- _About this task_
Please state the number of lines in the listing that contain the word "will", and nothing else.

------ Extracted material ------

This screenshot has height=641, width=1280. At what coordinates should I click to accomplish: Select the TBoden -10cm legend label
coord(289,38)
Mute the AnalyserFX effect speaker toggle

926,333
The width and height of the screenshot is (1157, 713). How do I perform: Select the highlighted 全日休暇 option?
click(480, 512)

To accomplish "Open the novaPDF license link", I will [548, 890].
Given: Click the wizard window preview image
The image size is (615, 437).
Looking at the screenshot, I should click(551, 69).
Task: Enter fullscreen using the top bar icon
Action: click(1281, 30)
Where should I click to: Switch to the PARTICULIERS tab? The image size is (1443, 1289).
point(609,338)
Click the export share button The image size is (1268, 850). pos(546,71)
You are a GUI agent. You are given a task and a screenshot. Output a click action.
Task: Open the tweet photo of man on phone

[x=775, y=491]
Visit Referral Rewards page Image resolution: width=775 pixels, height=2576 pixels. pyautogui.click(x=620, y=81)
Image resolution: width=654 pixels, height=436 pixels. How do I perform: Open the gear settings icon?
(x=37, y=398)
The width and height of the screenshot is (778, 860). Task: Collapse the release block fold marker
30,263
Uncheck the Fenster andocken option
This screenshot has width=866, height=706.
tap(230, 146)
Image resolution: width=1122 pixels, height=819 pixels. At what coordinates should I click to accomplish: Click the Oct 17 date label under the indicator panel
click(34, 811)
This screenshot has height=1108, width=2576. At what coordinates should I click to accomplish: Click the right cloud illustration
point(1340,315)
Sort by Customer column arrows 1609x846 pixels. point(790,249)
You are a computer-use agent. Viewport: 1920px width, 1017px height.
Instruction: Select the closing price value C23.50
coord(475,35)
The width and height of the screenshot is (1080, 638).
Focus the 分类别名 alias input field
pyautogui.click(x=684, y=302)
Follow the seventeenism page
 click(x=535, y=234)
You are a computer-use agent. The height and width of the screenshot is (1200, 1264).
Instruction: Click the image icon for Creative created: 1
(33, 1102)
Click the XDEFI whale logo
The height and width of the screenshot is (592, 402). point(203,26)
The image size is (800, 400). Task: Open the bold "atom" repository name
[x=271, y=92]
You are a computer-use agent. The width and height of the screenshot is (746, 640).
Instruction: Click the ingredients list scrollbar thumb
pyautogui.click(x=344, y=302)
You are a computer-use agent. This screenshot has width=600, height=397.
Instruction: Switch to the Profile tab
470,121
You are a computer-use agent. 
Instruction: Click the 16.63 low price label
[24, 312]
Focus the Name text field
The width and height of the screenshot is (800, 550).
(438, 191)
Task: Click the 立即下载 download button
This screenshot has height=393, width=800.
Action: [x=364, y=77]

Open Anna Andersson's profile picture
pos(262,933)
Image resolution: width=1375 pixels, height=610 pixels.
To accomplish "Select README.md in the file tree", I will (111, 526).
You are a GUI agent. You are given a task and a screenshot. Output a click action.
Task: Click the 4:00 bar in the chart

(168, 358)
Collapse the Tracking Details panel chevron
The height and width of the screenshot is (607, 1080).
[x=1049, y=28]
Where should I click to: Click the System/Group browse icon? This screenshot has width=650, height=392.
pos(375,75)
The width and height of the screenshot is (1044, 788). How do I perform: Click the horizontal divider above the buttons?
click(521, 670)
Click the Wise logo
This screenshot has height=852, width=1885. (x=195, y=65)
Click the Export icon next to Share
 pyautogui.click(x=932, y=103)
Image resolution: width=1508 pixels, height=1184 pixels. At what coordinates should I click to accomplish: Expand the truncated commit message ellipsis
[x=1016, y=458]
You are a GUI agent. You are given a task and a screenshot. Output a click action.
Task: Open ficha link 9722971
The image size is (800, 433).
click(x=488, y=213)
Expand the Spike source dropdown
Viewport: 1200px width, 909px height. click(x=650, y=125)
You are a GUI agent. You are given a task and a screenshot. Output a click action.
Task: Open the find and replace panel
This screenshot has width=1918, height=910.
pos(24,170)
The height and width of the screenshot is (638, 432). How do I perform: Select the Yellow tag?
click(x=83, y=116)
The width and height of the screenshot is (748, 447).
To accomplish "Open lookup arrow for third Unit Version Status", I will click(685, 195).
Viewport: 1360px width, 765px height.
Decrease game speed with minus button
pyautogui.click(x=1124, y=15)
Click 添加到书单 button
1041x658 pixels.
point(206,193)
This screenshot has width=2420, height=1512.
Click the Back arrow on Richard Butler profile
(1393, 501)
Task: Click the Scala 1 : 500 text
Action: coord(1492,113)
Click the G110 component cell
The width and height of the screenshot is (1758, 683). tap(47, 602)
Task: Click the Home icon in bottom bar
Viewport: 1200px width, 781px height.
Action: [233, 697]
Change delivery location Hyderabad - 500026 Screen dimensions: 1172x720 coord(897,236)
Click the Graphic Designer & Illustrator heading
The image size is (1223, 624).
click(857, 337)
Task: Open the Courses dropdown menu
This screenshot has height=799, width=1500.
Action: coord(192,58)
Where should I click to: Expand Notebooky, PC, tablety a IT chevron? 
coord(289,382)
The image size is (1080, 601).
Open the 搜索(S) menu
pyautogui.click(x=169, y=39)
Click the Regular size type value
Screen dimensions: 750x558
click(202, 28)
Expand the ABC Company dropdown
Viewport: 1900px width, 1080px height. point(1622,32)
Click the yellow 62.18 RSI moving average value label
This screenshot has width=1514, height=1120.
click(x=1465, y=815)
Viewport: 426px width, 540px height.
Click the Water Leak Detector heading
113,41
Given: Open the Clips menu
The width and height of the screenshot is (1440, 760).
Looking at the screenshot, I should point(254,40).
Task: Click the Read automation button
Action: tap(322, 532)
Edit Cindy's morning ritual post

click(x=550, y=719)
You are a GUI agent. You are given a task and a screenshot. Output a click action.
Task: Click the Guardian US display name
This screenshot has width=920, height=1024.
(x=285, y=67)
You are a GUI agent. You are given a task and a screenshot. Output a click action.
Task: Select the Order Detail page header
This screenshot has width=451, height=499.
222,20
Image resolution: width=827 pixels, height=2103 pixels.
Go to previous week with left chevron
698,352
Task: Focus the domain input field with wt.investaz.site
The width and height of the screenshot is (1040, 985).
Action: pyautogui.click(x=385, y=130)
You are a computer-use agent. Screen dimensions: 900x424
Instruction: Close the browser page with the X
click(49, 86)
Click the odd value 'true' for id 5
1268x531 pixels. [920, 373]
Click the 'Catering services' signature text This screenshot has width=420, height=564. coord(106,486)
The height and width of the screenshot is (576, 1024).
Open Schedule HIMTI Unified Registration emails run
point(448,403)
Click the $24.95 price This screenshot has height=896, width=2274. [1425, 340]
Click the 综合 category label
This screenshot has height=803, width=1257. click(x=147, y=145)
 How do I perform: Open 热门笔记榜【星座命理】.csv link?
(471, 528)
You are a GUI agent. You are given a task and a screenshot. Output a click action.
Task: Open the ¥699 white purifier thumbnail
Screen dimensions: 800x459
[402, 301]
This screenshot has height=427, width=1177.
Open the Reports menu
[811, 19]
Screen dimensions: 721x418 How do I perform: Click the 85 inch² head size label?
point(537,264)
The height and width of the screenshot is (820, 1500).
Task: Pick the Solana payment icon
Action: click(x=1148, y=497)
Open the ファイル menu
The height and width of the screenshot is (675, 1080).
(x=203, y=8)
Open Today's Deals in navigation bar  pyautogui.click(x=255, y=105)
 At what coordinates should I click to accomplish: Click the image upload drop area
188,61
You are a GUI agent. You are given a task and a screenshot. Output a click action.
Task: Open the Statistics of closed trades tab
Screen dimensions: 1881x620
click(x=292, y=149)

------

- _Solved exercise_
3